Una storia, dunque, che inizia lontano nel tempo e che è piacevole ascoltare dalla voce dello stesso Michele che porta il nome del nonno paterno, nato nel 1888, lo stesso anno in cui don Bosco morì a Torino. «La mia bisnonna, cioè la mamma di mio nonno Michele da cui ho preso il nome, - inizia a raccontare Michele Musso - era cugina prima di don Bosco i cui racconti di famiglia, tramandati fino a me, narrano di lui che non le mandava di certo a dire quando doveva fare sentire le sue ragioni. Era uno “tosto” come si direbbe oggi. Come tosta era la mia bisnonna che, incinta di mio nonno che poi nacque nel mese di maggio, andò a piedi da Moncucco a Torino per assistere ai funerali di suo cugino.»
Il nostro personaggio di oggi, Michele Musso, nasce a Torino il 1° febbraio 1967, primogenito di Alfredo venuto al mondo nel 1929 proprio a Moncucco Torinese nell’astigiano, e di Marisa Bossotti del 1933, originaria di Asti. I due, che dopo la nascita di Michele diedero la vita nel 1969 al loro secondogenito Roberto, si conobbero a Torino in un pomeriggio danzante dell’estate 1963. Lei ad Asti insegnava Lettere ai ragazzi alle scuole superiori e si trovava nella città della Mole perché aveva vinto un concorso alla Stipel, all’epoca la società italiana per le telecomunicazioni. Alfredo Musso, invece, era un operaio specializzato dell’Alitalia nello stabilimento di corso Marche a Torino. Si sposarono ad Asti nel 1964.
«Mio nonno Michele - ricorda Michele Musso - era emigrato in America, a San Francisco in cerca di lavoro, poi nel 1921 era tornato a Torino e qui aveva conosciuto la mia futura nonna Carolina Cravero, classe 1901, di Montà d’Alba. Quando lui le chiese di sposarlo, la prima cosa che lei disse fu che in America non ci sarebbe mai andata. Quindi il nonno non tornò più a San Francisco e la famiglia rimase a Torino.»

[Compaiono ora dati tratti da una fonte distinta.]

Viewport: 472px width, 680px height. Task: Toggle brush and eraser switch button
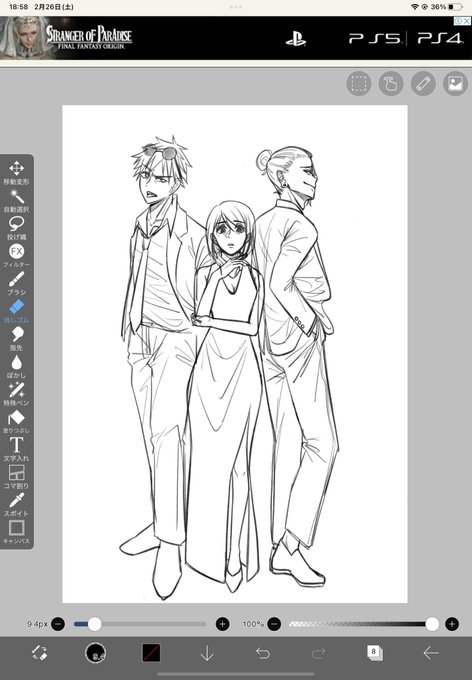point(39,653)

La piacevole chiacchierata con Michele Musso si svolge a Issime, tra le pareti della sua casa tutta pietra e legno, dove dal 1972 trascorre ogni fine settimana ed ogni altro momento di vacanza dal lavoro all’Università di Torino. Il presidente dell’Associazione Augusta è un pozzo di sapere: la storia e la cultura della valle del Lys, il territorio e le antiche tradizioni di Issime, non hanno segreti per lui. Impossibile non lasciarsi trascinare dalla sua immensa capacità di raccontare, passando come se nulla fosse dall’italiano all’inglese, dal patois al töitschu che è la lingua delle popolazioni walser. Una lingua «imparata sul campo, per necessità e approfondita nel tempo per passione». È infatti il 1972 quando la famiglia Musso-Bossotti mette piede per la prima volta a Issime.

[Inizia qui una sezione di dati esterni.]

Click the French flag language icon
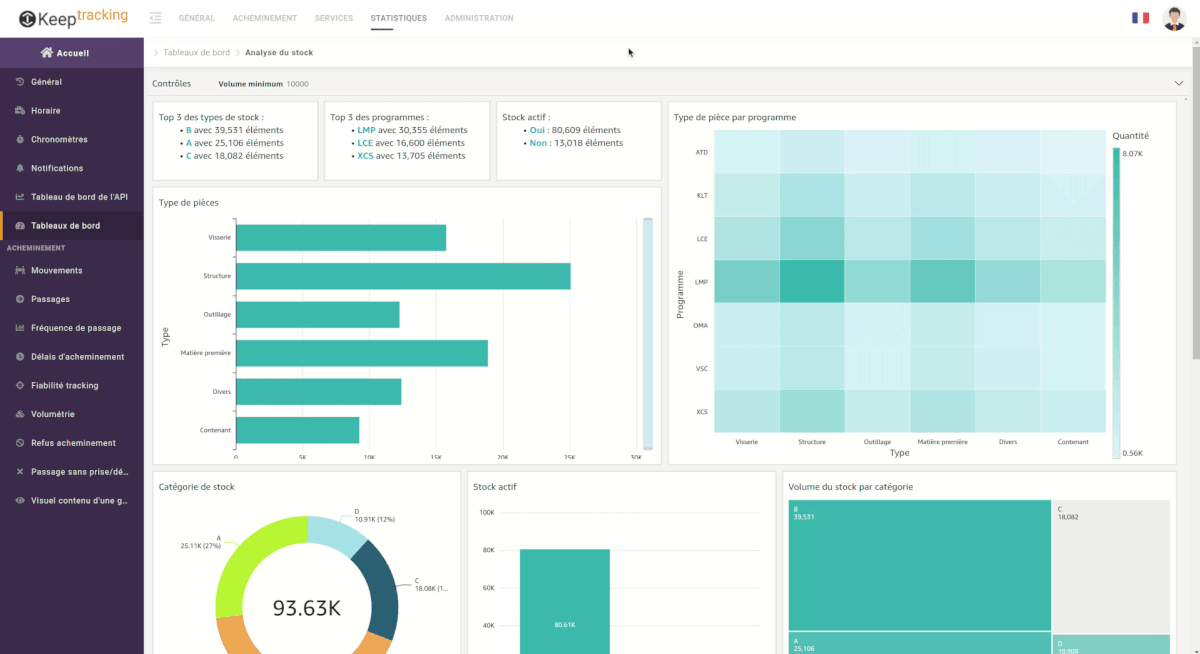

«Tuttavia - continua a raccontare Michele Musso - un anno prima, nel 1971, mamma Marisa aveva affittato per le vacanze estive un piccolo alloggio a Brusson, di proprietà di Edoardo Bréan che gestiva l’alpeggio Dela nei pressi del colle Ranzola e che aveva sposato Pina Ferrero, originaria di Valfenera, nell’astigiano. Avevo così conosciuto i loro figli Maura, Elia, Anna Enrica e Andrea. I Bréan avevano mucche, capre e pecore e fu in quel periodo vissuto a Brusson che iniziò in me, che avevo quattro anni, la passione per la natura e per gli animali. Nel 1972 però mia madre cercò quella che sarebbe diventata la nostra casa delle vacanze, in un luogo più vicino a Torino. Scelse quindi la valle di Gressoney, precisamente, il villaggio di La Rive a Issime. Un villaggio rurale, con gente che era legata fortemente al proprio territorio e che io per la mia prima volta nella vita osservai falciare a mano il fieno. Erano persone che parlavano una lingua strana, il töitschu, e volli anch’io impararla.»
«Ricordo ancora oggi nitidamente quel primo giorno dell’estate del 1972 quando arrivammo a Issime pioveva, tutto sembrava terribilmente grigio, e le case erano avvolte dalle nuvole. Un bambino ci guardava dal terrazzo e quell’immagine ancora oggi la porto negli occhi e nel cuore. Dalle sole vacanze estive alle vacanze invernali il passo è stato breve. Ed eccomi qui, dopo cinquant’anni a parlare di quello che considero il “mio paese”. Esiste una lettera di Jean-Jacques Christillin, il sacerdote di Issime che nel suo libro “Légendes et récits recueillis sur le bord du Lys”, raccolse le storie e le leggende della vallata, nella quale racconta dell’arrivo della strada a Issime. Quando io passo nei luoghi descritti nelle sue parole, mi rendo conto di come il tempo insegni che ciò che noi vediamo non è ciò che è, ma è ciò che noi siamo e che noi conosciamo!»
Ogni parola, ogni sguardo, ogni respiro lasciano trasparire l’attaccamento che Michele Musso ha per Issime, comunità alla quale ha dedicato anni di ricerche storiche per lasciare alle future generazioni la conoscenza di un territorio che, seppure considerato «minore» nulla ha da invidiare rispetto ad altre località ben più conosciute dal grande pubblico.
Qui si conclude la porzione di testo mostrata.